*DESCRIPTION OF THE TASK*:
The answer is to be an exact copy of the lines below running from the line with "Task: Click the highlighted" down to the line with "The height and width of the screenshot is (473, 647).", both ends included, and nothing more.

*DATASET EXCERPTS*:

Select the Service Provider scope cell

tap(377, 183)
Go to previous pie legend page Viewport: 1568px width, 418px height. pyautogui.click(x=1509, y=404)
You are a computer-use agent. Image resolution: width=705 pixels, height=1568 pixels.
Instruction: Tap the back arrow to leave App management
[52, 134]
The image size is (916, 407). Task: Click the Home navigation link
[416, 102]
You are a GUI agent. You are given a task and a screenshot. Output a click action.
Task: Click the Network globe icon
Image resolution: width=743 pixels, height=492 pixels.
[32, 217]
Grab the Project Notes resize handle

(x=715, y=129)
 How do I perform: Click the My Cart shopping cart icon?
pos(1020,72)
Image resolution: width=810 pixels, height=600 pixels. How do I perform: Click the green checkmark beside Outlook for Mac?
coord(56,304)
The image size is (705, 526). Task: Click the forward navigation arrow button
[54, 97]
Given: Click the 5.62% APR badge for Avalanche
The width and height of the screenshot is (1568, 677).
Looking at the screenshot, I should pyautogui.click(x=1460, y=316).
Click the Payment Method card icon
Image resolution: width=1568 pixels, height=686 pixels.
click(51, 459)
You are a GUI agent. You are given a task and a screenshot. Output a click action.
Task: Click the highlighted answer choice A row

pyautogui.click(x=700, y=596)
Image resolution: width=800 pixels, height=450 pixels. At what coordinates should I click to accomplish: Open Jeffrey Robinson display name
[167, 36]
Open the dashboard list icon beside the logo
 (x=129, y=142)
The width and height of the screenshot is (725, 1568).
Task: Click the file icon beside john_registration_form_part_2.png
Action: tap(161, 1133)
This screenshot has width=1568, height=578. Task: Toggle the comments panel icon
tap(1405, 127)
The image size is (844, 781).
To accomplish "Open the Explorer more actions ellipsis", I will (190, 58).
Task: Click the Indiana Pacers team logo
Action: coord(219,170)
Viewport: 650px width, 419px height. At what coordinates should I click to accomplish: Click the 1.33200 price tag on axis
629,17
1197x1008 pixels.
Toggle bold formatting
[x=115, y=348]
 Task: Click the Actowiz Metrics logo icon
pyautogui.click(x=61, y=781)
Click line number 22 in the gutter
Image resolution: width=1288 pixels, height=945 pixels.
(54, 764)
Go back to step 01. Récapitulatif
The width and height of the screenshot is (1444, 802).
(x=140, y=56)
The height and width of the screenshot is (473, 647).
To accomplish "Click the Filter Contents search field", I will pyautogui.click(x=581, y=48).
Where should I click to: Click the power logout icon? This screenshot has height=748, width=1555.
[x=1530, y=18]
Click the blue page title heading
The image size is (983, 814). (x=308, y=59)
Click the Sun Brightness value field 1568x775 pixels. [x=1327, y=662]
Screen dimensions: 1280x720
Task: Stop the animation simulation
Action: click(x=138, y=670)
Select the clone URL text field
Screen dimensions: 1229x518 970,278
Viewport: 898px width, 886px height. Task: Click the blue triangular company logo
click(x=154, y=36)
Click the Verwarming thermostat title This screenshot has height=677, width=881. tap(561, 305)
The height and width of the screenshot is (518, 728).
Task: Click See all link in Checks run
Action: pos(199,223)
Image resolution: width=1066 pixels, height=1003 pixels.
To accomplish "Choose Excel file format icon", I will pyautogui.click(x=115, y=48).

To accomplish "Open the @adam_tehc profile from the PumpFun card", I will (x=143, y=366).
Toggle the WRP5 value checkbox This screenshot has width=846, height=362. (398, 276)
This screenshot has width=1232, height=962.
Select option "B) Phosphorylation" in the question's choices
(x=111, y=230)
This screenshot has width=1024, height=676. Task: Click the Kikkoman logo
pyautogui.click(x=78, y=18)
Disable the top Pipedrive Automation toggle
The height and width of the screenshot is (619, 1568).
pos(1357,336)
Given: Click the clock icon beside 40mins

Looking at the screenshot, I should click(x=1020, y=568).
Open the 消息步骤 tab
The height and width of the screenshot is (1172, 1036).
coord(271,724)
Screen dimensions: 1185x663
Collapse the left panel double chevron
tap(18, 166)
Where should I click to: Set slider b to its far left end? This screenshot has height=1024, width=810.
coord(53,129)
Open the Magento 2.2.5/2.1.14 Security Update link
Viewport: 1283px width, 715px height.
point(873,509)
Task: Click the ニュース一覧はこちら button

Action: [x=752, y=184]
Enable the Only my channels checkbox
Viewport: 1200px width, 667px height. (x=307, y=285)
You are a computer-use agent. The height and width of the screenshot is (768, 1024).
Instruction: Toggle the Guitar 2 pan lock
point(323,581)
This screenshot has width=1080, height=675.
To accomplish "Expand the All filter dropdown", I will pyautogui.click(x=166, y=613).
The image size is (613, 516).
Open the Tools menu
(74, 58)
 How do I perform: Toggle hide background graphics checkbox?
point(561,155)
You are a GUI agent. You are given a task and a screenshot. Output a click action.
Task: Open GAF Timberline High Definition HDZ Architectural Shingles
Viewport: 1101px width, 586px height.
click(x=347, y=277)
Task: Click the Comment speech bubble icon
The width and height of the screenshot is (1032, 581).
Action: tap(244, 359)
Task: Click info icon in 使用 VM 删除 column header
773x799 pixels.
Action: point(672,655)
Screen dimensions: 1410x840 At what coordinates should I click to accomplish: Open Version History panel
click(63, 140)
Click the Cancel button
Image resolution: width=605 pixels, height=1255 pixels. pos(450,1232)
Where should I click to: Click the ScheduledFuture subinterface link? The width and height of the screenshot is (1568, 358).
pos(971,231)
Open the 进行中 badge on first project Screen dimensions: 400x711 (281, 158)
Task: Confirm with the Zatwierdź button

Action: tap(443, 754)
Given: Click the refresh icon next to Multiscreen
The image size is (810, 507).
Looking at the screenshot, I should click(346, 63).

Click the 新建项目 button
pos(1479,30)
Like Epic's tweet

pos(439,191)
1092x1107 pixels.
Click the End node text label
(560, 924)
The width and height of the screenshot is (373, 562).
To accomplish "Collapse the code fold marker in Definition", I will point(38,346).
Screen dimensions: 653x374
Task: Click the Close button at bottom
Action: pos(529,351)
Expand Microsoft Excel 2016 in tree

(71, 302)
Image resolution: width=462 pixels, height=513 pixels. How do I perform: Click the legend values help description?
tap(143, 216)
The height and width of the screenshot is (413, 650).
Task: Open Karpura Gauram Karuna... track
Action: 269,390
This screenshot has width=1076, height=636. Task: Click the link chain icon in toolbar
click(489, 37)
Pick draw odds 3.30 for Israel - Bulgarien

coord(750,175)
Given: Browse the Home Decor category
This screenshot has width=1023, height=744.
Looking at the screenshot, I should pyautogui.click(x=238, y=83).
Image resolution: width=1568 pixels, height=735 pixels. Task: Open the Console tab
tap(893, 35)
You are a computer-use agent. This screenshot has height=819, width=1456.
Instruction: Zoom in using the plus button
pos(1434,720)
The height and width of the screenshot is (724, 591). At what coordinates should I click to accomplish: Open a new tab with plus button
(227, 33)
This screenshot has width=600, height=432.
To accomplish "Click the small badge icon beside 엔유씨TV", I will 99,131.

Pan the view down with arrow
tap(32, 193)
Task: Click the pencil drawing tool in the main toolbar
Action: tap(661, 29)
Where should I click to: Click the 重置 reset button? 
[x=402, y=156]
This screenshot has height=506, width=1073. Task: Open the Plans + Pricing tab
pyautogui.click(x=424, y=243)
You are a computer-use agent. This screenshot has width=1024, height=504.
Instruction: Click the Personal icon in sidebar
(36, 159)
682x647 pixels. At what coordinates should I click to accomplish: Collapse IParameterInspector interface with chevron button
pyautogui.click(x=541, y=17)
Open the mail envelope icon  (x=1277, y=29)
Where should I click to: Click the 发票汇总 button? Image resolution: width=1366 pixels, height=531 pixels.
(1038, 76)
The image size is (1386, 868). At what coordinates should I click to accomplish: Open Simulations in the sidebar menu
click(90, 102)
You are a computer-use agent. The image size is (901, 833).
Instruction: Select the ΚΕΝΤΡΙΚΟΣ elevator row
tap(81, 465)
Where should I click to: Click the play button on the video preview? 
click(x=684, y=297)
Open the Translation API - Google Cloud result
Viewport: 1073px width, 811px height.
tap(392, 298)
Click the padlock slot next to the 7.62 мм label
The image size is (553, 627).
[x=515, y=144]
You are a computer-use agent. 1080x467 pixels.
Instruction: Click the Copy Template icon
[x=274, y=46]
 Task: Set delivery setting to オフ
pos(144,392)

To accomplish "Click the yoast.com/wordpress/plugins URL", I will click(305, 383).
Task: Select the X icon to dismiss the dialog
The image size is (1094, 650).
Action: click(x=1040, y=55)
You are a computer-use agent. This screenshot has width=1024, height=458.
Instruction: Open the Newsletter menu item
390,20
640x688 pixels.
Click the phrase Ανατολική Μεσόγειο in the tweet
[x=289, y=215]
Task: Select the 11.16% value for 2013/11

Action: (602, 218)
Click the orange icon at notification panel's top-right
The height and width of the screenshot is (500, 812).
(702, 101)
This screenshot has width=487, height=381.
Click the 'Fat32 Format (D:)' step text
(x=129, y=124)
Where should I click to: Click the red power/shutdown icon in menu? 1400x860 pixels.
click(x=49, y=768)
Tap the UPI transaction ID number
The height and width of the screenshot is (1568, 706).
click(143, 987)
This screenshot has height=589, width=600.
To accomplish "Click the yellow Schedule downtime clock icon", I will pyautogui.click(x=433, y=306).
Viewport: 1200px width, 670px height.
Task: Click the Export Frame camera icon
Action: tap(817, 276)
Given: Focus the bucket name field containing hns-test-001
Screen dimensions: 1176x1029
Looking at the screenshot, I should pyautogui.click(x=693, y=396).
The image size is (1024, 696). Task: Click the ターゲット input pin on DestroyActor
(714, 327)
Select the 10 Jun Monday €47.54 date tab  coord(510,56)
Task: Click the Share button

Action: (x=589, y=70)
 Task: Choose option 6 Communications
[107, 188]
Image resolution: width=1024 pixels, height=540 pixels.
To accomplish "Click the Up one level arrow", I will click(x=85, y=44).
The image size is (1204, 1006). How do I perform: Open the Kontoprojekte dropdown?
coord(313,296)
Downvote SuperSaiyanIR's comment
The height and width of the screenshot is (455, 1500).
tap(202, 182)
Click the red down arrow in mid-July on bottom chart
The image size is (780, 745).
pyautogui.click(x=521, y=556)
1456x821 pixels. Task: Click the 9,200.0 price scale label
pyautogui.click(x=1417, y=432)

*OUTPUT*:
Task: Click the highlighted answer choice A row

pyautogui.click(x=700, y=596)
Image resolution: width=800 pixels, height=450 pixels. At what coordinates should I click to accomplish: Open Jeffrey Robinson display name
[167, 36]
Open the dashboard list icon beside the logo
 (x=129, y=142)
The width and height of the screenshot is (725, 1568).
Task: Click the file icon beside john_registration_form_part_2.png
Action: tap(161, 1133)
This screenshot has width=1568, height=578. Task: Toggle the comments panel icon
tap(1405, 127)
The image size is (844, 781).
To accomplish "Open the Explorer more actions ellipsis", I will (190, 58).
Task: Click the Indiana Pacers team logo
Action: coord(219,170)
Viewport: 650px width, 419px height. At what coordinates should I click to accomplish: Click the 1.33200 price tag on axis
629,17
1197x1008 pixels.
Toggle bold formatting
[x=115, y=348]
 Task: Click the Actowiz Metrics logo icon
pyautogui.click(x=61, y=781)
Click line number 22 in the gutter
Image resolution: width=1288 pixels, height=945 pixels.
(54, 764)
Go back to step 01. Récapitulatif
The width and height of the screenshot is (1444, 802).
(x=140, y=56)
The height and width of the screenshot is (473, 647).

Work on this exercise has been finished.